Sunday, June 10, 2007

REFLECTION: Corpus Christi

One of the experiences of our lives that has significance to us not just today but everyday is a meal. It is usually through the experience of a meal that we nourish our bodies. But there is much more to a meal than the intake of food to strengthen us. A meal is often an opportunity for us to give nourishment not only to our bodies but to our spirits as well.
When Jesus would gather with his disciples each year along with other Jewish families for the Passover meal, it was for more than eating and strengthening their bodies. The Passover meal was a sacred time for them to renew their belonging to God’s chosen people and to each other. Think back to the many Thanksgiving Day and Christmas Day dinners you have shared with your families. There was much more to those events that chowing down with a large turkey and all the other parts of those meals. In my family we always gathered to be family. I don’t think there was a prouder moment for my parents than on those days as we gathered together and then sat down for would often be a two or three hour time together. At the last Passover meal that Jesus shared with his disciples, he gave to them a present of his presence.
This is what we Catholics celebrate today in all our Church around the world regardless of cultural differences. The solemnity of the Body and Blood of Jesus Christ celebrates the present of his presence among us in the Eucharist.
The Eucharist, as we know, is his gift of self, Jesus’ self-giving in his Body and Blood that we share in every Eucharistic liturgy as well as his giving of himself to us in divine grace when we present ourselves before him in the Blessed Sacrament through adoration and prayer.
This giving of himself in the Eucharistic meal and in the experience of the Exposition of the Blessed Sacrament are moments for us to nourish our spiritual lives, our spiritual needs.
When you and I gather together in this or any church or chapel, we are coming together as a family seeking spiritual nourishment for our souls as well as for the nourishment of our sense of community.

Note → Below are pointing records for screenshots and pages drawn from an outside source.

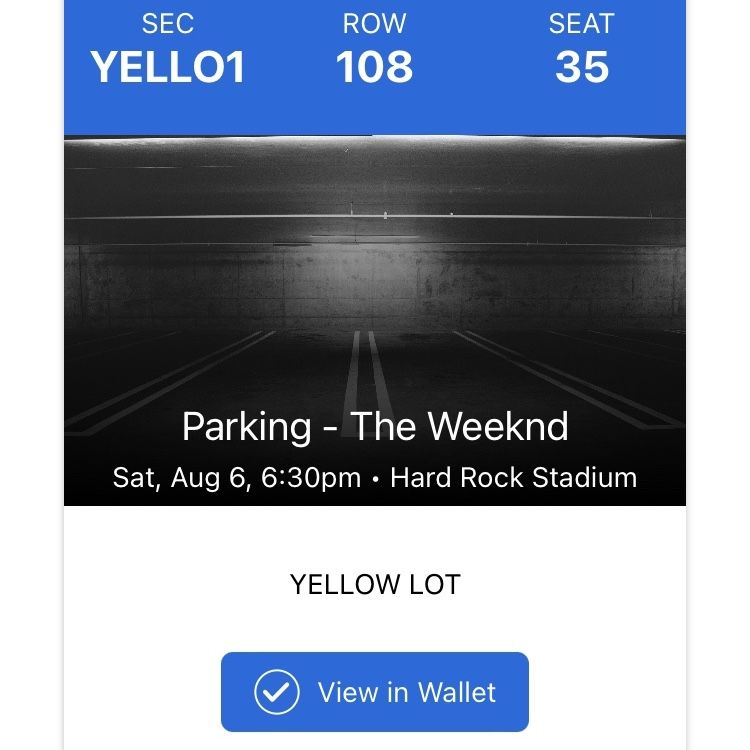The width and height of the screenshot is (750, 750).
Task: Tap the seat number 35
Action: (582, 66)
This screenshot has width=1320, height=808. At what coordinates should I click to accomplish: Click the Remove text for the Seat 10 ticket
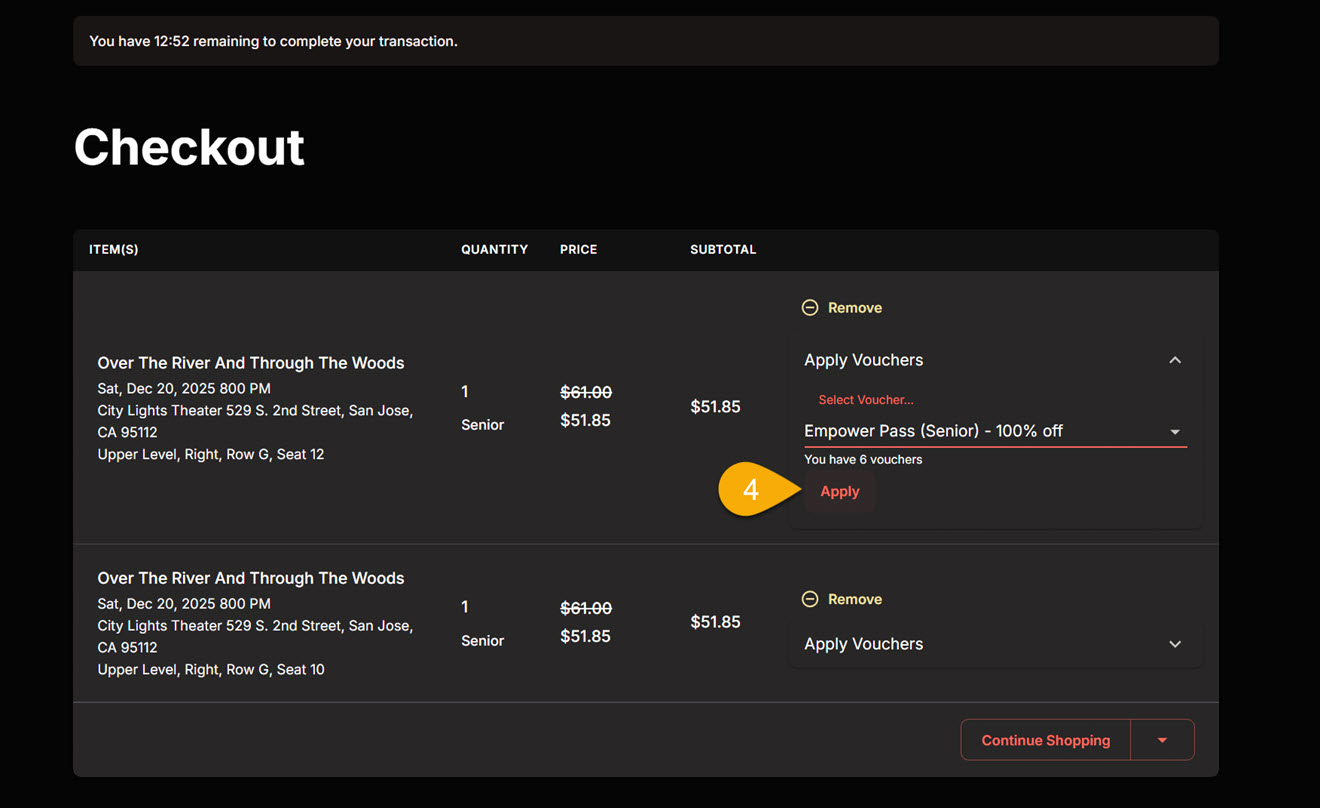click(854, 599)
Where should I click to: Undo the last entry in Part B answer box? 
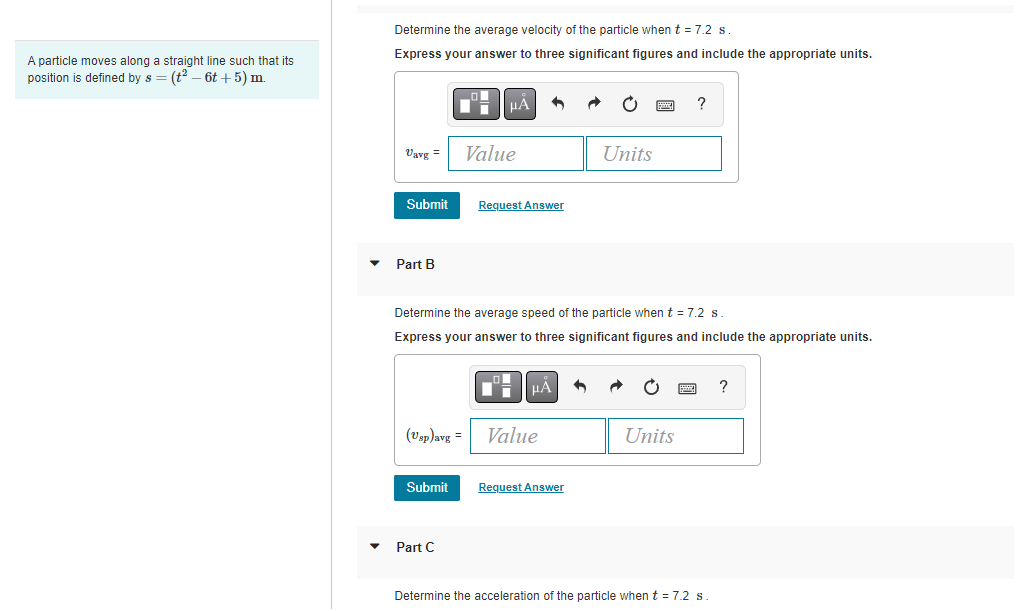579,387
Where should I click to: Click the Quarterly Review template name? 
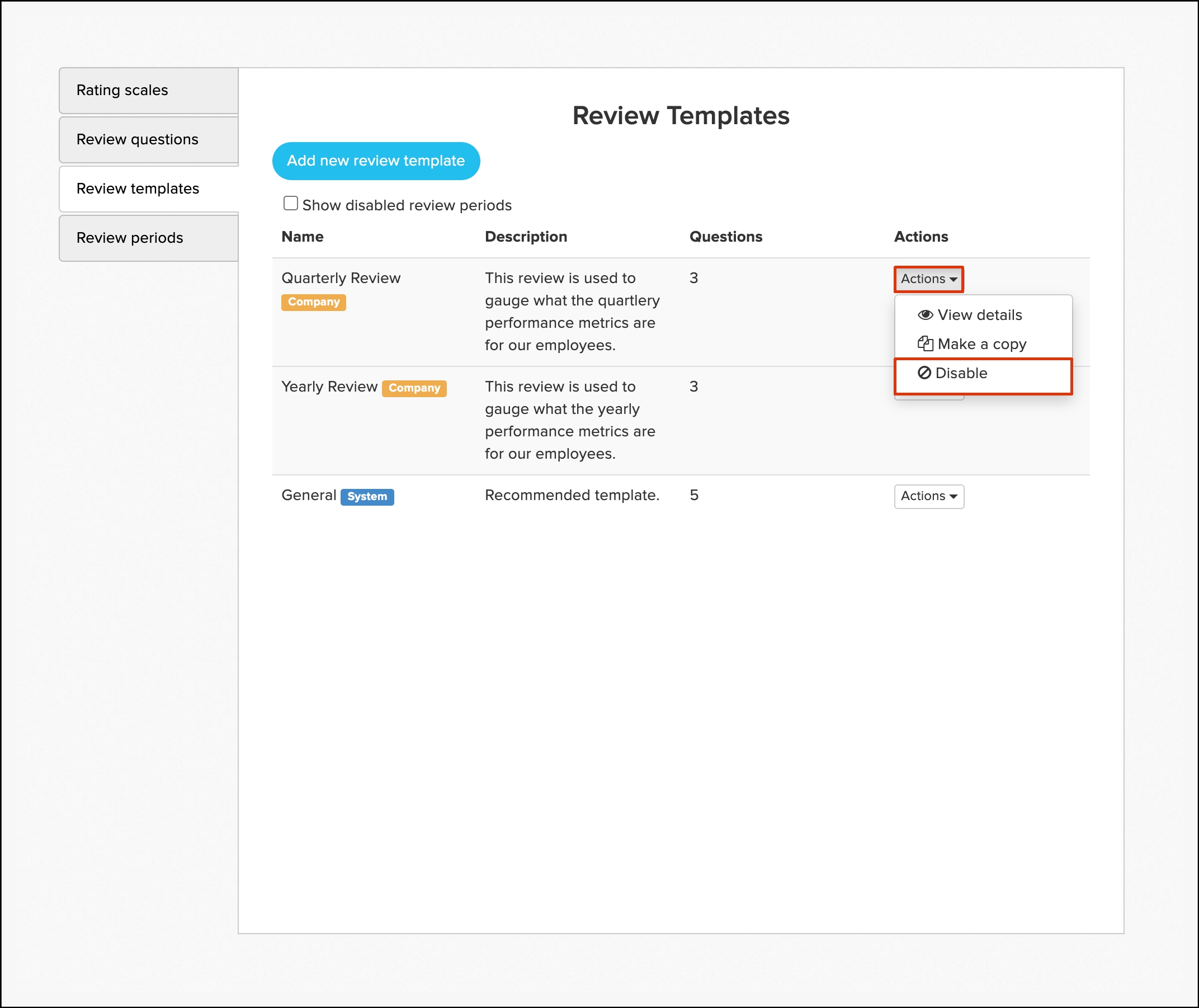(x=341, y=278)
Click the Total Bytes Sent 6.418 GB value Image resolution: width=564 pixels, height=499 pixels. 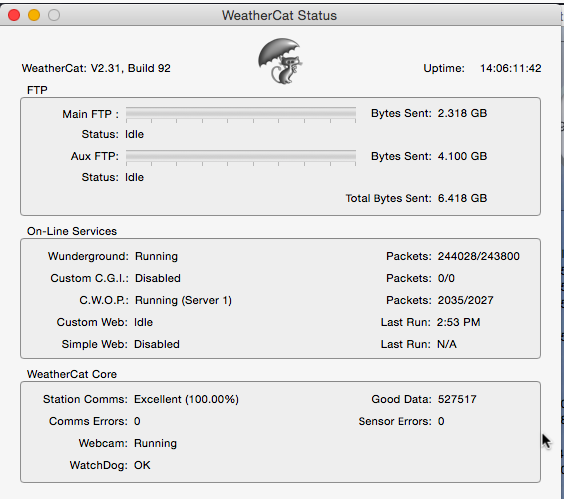462,198
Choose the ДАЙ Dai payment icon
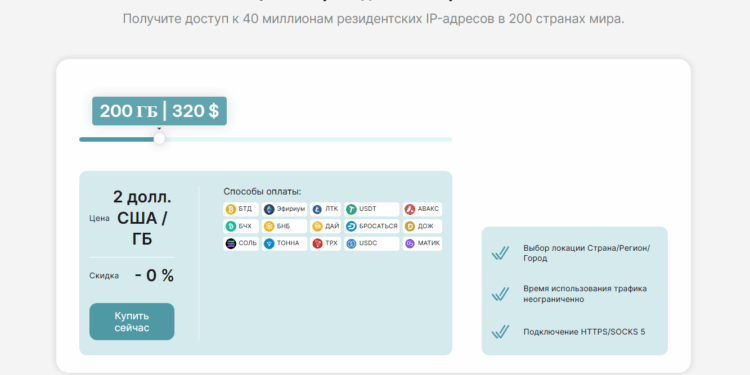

We gather together as a diverse community of believers who express our creed by presence, by sharing the gift of the Body and Blood of Jesus Christ.
So often I hear myself saying to others, when I am about to go to the sacristy to prepare for Mass, that I have to celebrate Mass. It is surely acceptable for me to say that "I have to say Mass now." However, don’t I forfeit an opportunity for myself and the persons I might be speaking with by including in those words a sense of obligation? Just as I hear so many parishioners, especially the younger set say "We have to go to Mass."
Again something special seems to have been forfeited in those words with that sense of obligation. We lose the opportunity to remind ourselves that we are about to share in an extraordinary gift – the gift of Jesus self to us.
It is the same with Eucharistic Adoration. There is given to us the extraordinary presence of Jesus Christ for our adoration and praise. I know that if I go downtown to see the original Declaration of Independence, I feel that I am seeing something of history. I am seeing the document that has become the basis for our nation. But, I do not adore that document as I adore Jesus Christ present in the Blessed Sacrament.
St. Paul’s words are important: "For as often as you eat this bread and drink this cup, you proclaim the death of the Lord until he comes." When is this "as often"? "As often" as we come together, like this morning to share the Eucharistic meal; "as often" as we remember with gratitude all that Jesus did to save us; "as often" as we sense our being sent by the Holy Spirit to be the Body of Christ in service to others: "as often" as we do all of this, we receive the present of Christ’s presence in our lives. "As often" as we partake of the gift of himself in meal or adoration, we are nourishing our souls and our felt need to have him present in our very being.